I'm just interested in people on the edges. I feel an affinity for people who haven't had the best breaks in society. I'm always on their side. I find them more human, maybe. What I want to do more than anything is acknowledge their existence.


I've always been interested in photographing traditions and customs - especially in America. The prom is an American tradition, a rite of passage that has always been one of the most important rituals of American youth. It is a day in our lives that we never forget - a day full of hopes and dreams for our future.


I've always been fascinated by twins. In my forty years of photographing, whenever there was an opportunity, I would take a picture of twins. I found the notion that two people could appear to look exactly alike very compelling.


I'm staying with film, and with silver prints, and no Photoshop. That's the way I learned photography: You make your picture in the camera. Now, so much is made in the computer... I'm not anti-digital; I just think, for me, film works better.


If I'm in an unusual or extreme social environment, I always want to know what it's like to grow up there and experience it as normal, everyday life. And I want to know what sort of adults these children are going to turn into.


I could spend my whole life photographing circuses. They combine everything I'm interested in - they're ironic, poetic, and corny at the same time. There's also something about a circus that's magical, sentimental, and almost tragic, like a Fellini film.


I always think, 'What does this picture mean? What's the best place to put my camera? Do I have anything extra in the picture, things in the background that will distract? Am I in the basic position that will give the essential things for this picture but not too much?'


During prom season, I travel around the country with a 20-by-24 camera - which is logistically complicated - and photograph proms. My husband made a film of it.


As a kid, I used to dream about airplanes before I ever flew in one. I really knew, when I started photographing, I wanted it to be a way of knowing different cultures, not just in other countries but in this country, too, and I knew I wanted to enter other lives. I knew I wanted to be a voyeur.


I don't like to photograph children as children. I like to see them as adults, as who they really are. I'm always looking for the side of who they might become.


I love to photograph people in their own environment. It offers clues to what's important in their lives.


I love dogs. I absolutely adore them. When I'm teaching in Mexico, I rescue dogs from the streets and make my students adopt them.


I have an incredible relationship with dogs. I'm kind of a dog-whisperer.


Every photograph is the photographer's opinion about something. It's how they feel about something: what they think is horrible, tragic, funny.

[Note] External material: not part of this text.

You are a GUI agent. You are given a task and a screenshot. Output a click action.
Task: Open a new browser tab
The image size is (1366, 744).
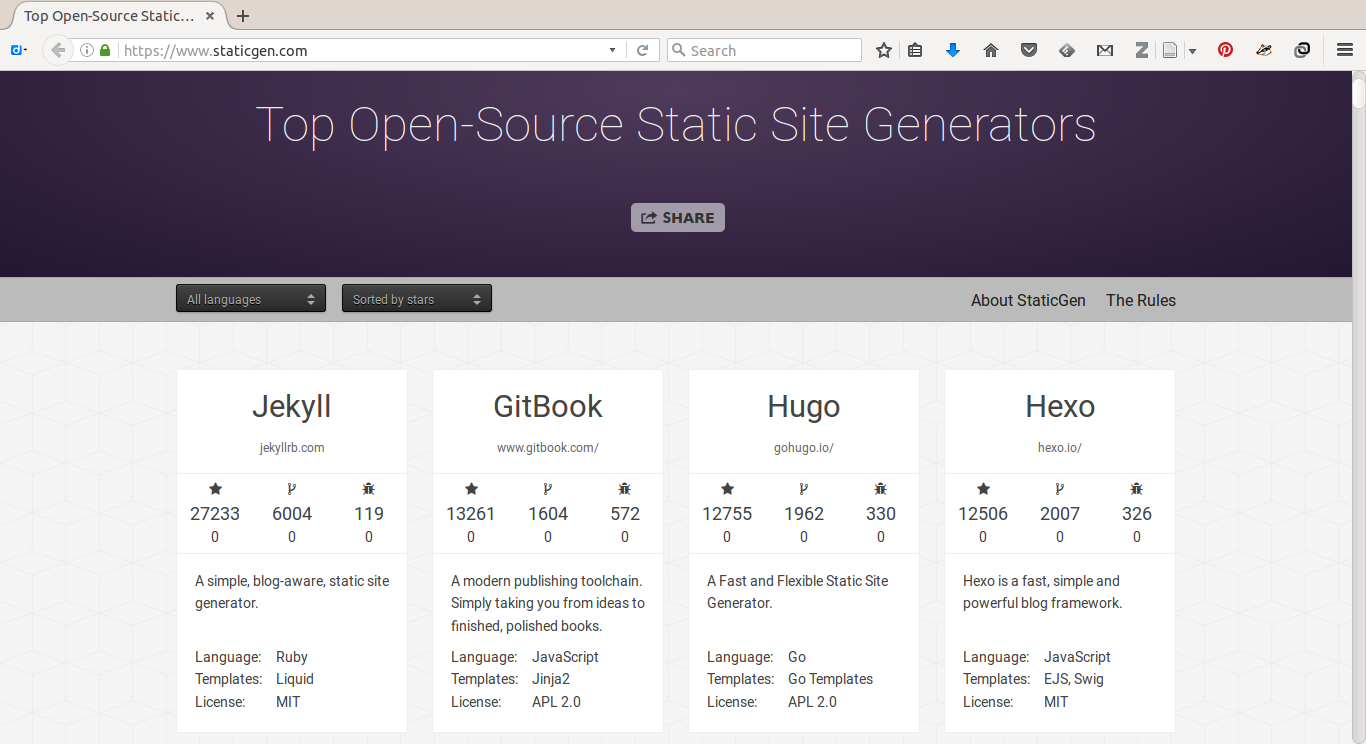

A lot of people who don't have anything collect dogs; it's kind of a symbol of having something.


When I started out, it was considered very wrong to change an image. There were scandals if someone inserted a sky into a war picture or something. Now it's all about that.


Sometimes I work on film sets. I've done this for 40 years. I always wanted to photograph on the set of an Ingmar Bergman film. Unfortunately, I never had the opportunity.


If I hadn't become a photographer, I would have loved to become a doctor. I would have loved to have done something that actually helped people and changed their lives.


I'm a documentary photographer. That's what I've always wanted to be; that's where my heart and soul is.